High dimensional data reduction and visualization with an example - digit recognition

10 minute read

High dimensional data reduction and visualization with an example: digit recognition

Introduction

Dimensional reduction is the transformation of high-dimensional data into a low dimension representation. During this process, some information is lost but the main features are (hopefully!) preserved.

The elephant in the room of Machine Learning...

The elephant in the room of Machine Learning…

These transformations are very important because processing and analyzing high-dimensional data can be intractable. Dimension reduction is thus very useful in dealing with large numbers of observations and variables and is widely used in many fields.

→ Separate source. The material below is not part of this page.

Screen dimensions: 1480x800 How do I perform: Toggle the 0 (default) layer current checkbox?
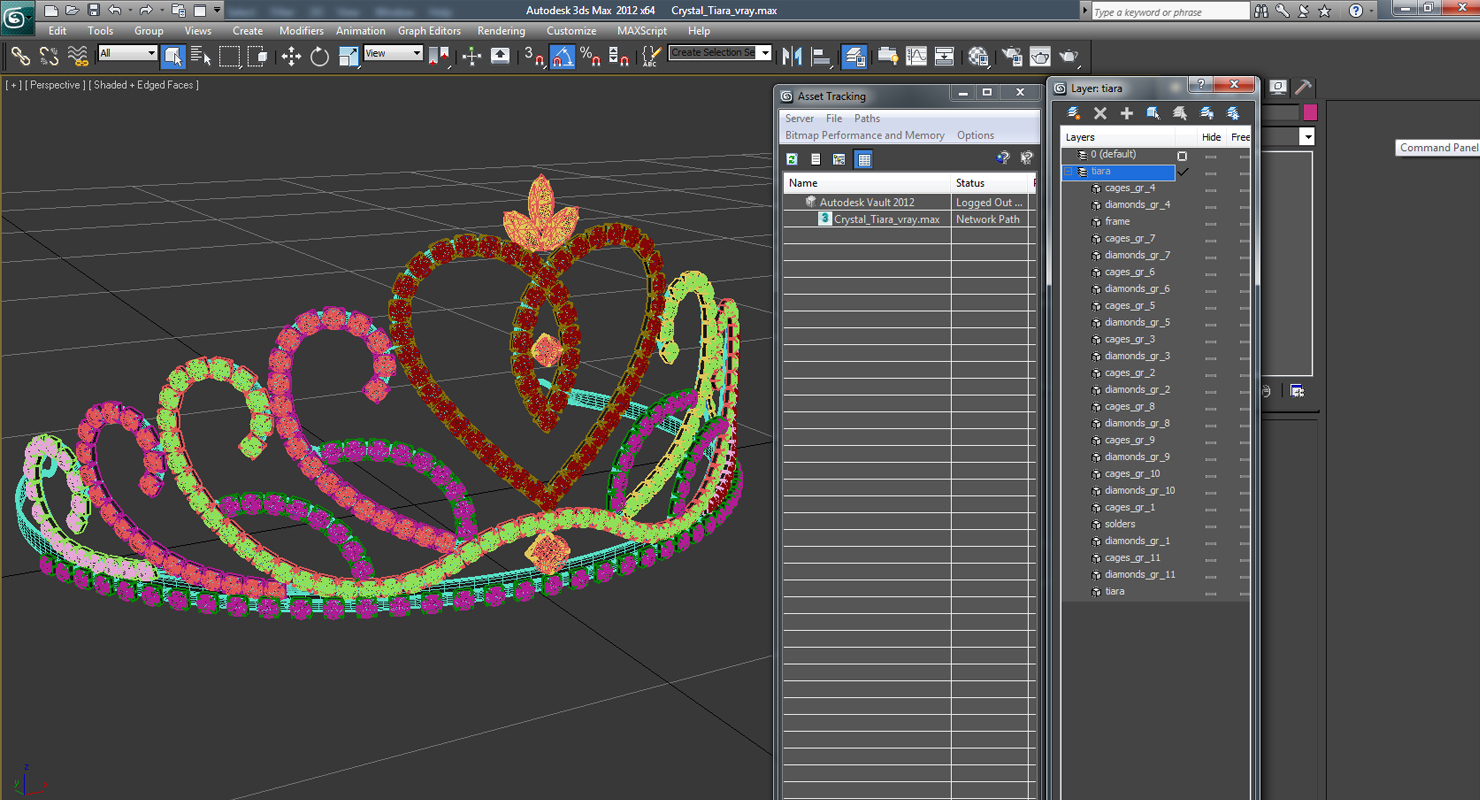tap(1182, 155)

Here we’ll approach three different techniques:

Principal component analysis (PCA)
Multidimensional Scaling (MDS)
Stochastic Neighbor Embedding (SNE)

PCA tries to project the original high-dimensional data into lower dimensions by capturing the most prominent variance in the data.

MDS is a technique for reducing data dimensions while attempting to preserve the relative distance between high-dimensional data points.

SNE is a non-linear technique to “cluster” data points by trying to keep similar data points close to each other.

PCA and classical MDS share similar computations: they both use the spectral decomposition of symmetric matrices, but on different input matrices.

Principal component Analysis (PCA)

PCA is often used to find low dimensional representations of data that maximizes the spread (variance) of the projected data.

The first principal component (PC1) is the direction of the largest variance of the data.
The second principal component (PC2) is perpendicular to the first principal component and is the direction of the largest variance of the data among all directions that are perpendicular to the first principal component.
The third principal component (PC3) is perpendicular to both first and second principal components and is in the direction of the largest variance among all directions that are perpendicular to both the first and second principal components.

This can continue until we obtain as many principal components as the dimensions of the original space in which the data is given, i.e. an orthogonal basis of the data space consisting of principal components.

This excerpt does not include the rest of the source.